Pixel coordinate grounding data
——
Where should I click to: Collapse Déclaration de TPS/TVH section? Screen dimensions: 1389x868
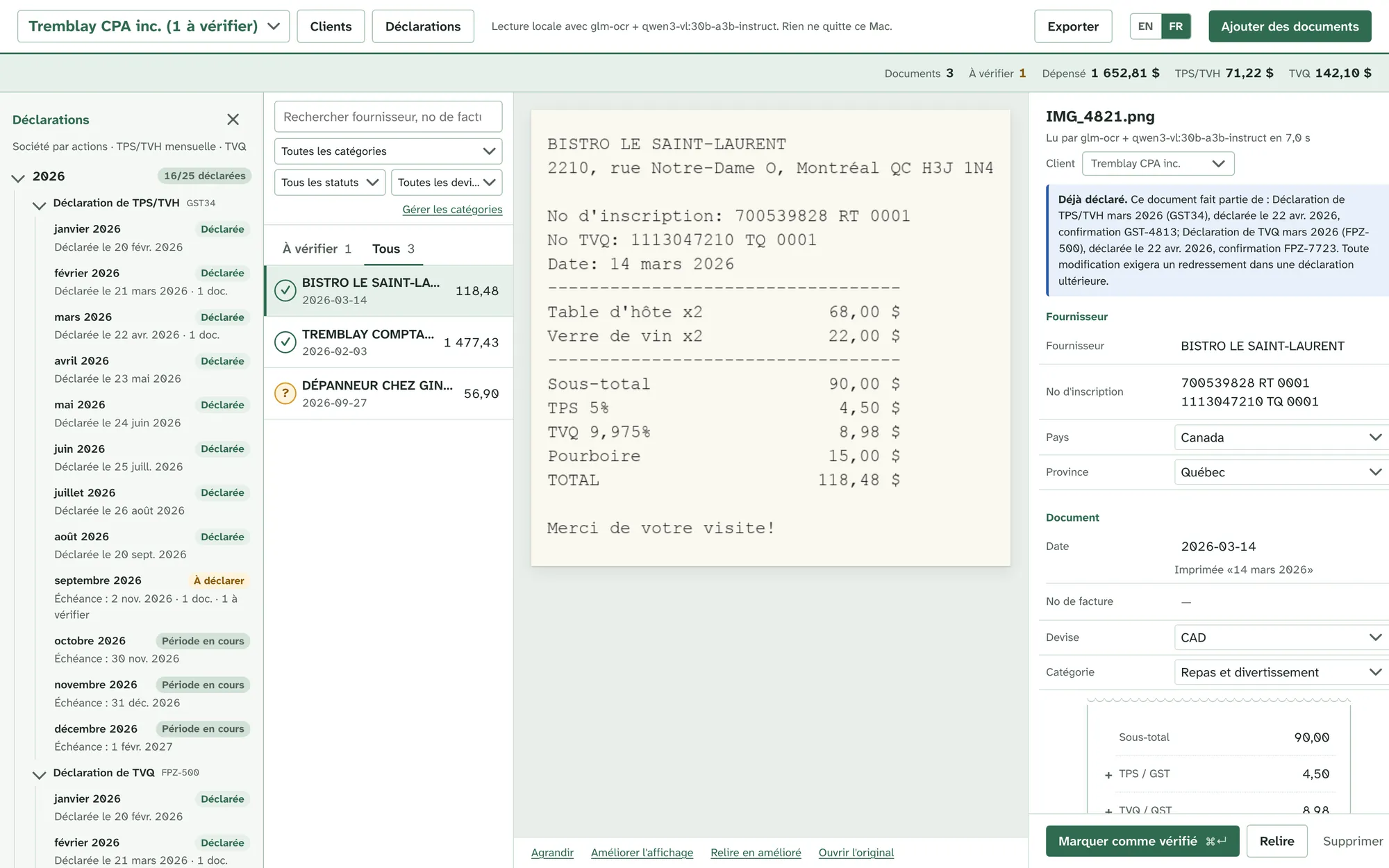pyautogui.click(x=40, y=204)
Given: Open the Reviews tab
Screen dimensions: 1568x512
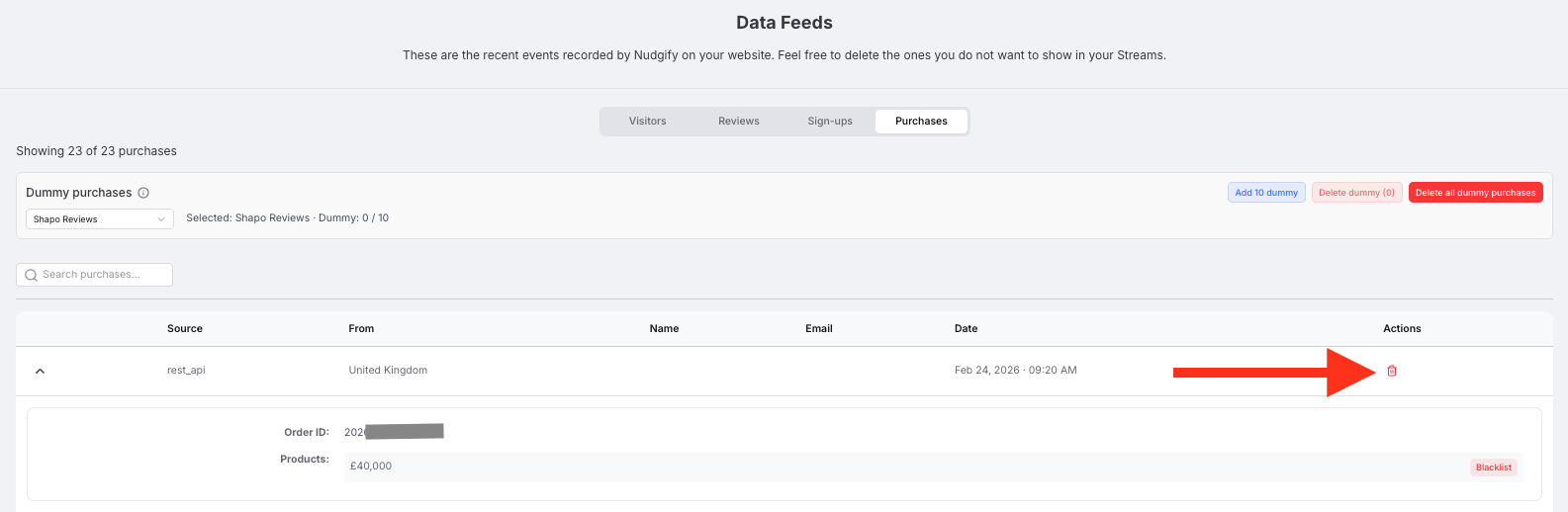Looking at the screenshot, I should [738, 122].
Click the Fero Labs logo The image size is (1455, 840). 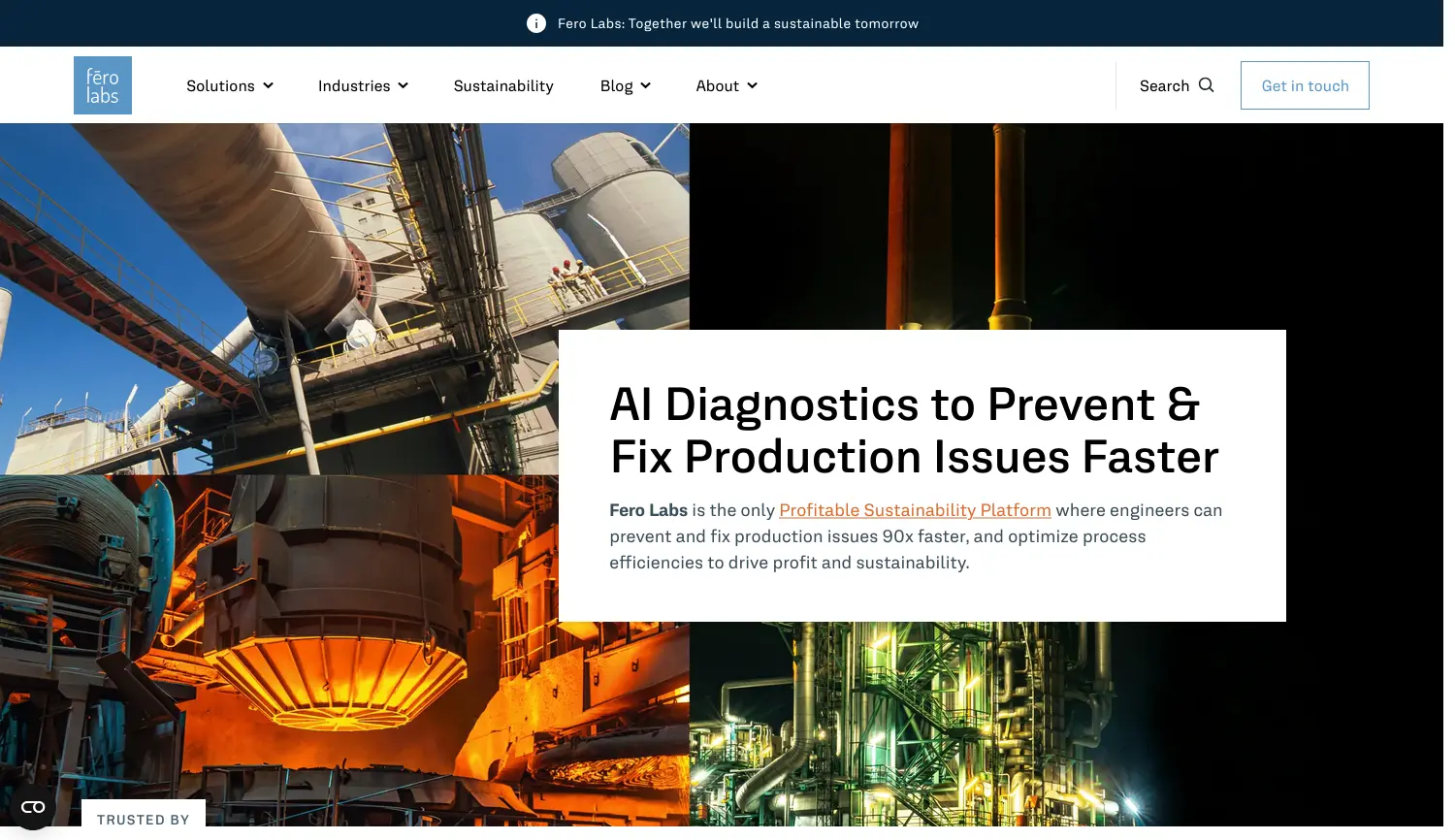coord(103,85)
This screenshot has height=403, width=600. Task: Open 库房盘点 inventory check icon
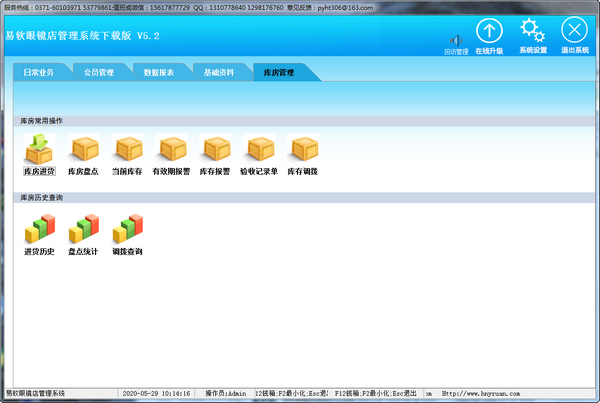(83, 150)
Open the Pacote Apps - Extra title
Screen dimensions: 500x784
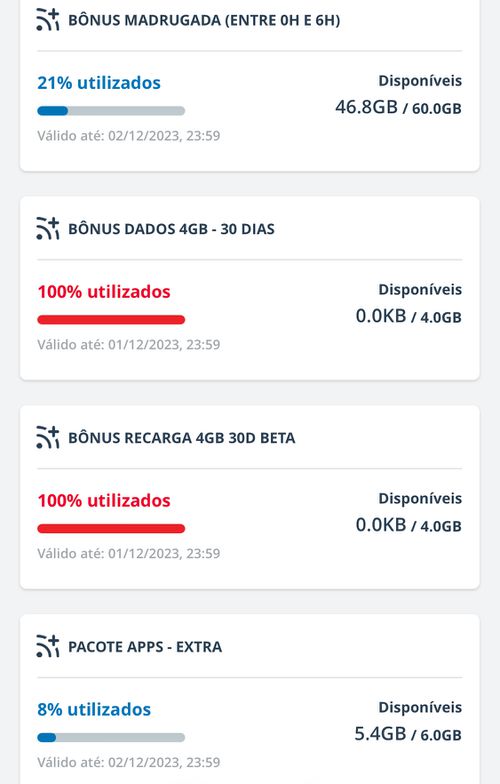pos(145,647)
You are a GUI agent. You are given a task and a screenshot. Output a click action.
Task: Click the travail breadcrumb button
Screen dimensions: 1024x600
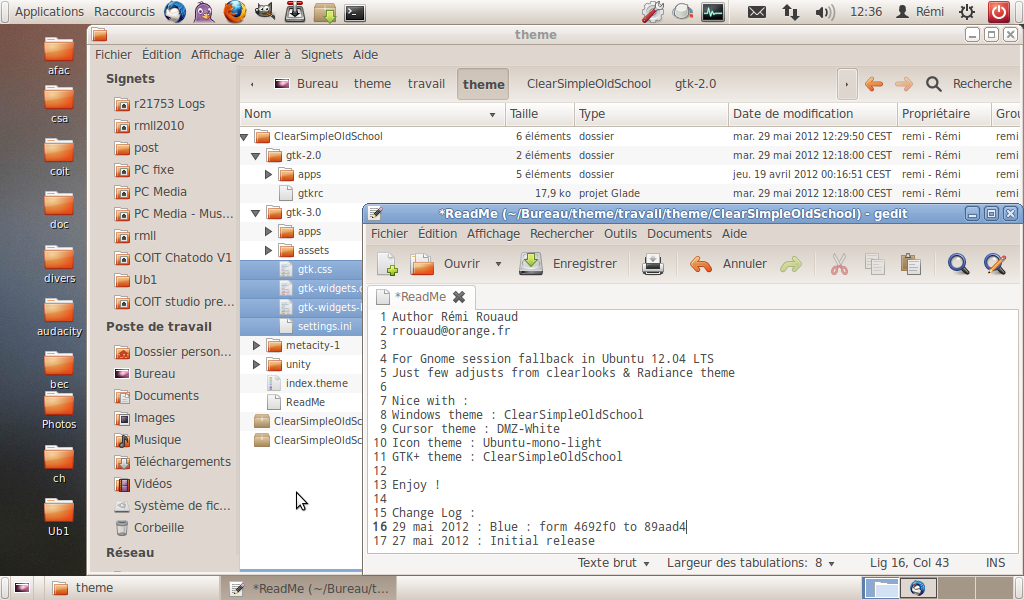tap(426, 84)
——
### DIRECTIONS FOR THIS TASK
Take the line with "This screenshot has" as the first line and the last line of the records above as the final one; reproduce exactly the lines between them, both included, without pictures.

### REPLY
This screenshot has height=403, width=600. Task: Open 库房盘点 inventory check icon
(83, 150)
Open the Pacote Apps - Extra title
Screen dimensions: 500x784
pos(145,647)
You are a GUI agent. You are given a task and a screenshot. Output a click action.
Task: Click the travail breadcrumb button
Screen dimensions: 1024x600
tap(426, 84)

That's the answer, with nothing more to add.